• Your assignment
If a line in the records below contains "Select", copy that line.
------ Data extracts ------
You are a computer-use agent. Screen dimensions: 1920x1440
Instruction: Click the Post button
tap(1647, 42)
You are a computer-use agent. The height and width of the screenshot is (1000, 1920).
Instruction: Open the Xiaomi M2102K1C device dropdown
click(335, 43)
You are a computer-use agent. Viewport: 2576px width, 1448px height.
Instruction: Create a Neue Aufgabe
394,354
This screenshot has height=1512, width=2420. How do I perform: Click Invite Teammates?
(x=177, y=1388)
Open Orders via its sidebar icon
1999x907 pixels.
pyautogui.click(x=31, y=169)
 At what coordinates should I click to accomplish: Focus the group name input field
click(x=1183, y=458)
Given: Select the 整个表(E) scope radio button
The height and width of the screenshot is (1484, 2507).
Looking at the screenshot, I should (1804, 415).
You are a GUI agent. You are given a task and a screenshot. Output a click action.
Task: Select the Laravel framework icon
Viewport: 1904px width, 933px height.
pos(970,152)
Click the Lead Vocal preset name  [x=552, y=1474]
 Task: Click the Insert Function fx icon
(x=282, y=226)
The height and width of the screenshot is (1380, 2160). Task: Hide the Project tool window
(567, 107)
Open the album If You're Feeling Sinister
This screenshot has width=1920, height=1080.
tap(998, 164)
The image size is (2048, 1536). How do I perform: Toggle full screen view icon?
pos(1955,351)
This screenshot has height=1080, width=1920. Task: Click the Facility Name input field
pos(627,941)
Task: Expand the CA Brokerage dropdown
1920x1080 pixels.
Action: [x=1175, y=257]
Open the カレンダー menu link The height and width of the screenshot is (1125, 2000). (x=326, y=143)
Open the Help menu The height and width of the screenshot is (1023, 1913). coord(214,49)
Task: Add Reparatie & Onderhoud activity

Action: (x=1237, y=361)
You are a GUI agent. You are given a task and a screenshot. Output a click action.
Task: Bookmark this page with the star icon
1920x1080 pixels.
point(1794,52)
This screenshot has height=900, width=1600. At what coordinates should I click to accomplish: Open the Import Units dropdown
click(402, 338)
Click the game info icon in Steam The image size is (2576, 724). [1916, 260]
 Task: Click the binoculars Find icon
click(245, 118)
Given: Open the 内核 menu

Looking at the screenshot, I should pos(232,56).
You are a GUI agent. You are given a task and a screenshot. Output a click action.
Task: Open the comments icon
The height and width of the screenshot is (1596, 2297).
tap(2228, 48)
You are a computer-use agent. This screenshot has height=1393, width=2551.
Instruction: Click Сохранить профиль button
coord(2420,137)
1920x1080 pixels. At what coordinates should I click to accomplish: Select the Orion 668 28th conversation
------
• Answer to the exercise
Given: Select the 整个表(E) scope radio button
Task: Select the Laravel framework icon
1920x1080 pixels. At what coordinates should I click to accomplish: Select the Orion 668 28th conversation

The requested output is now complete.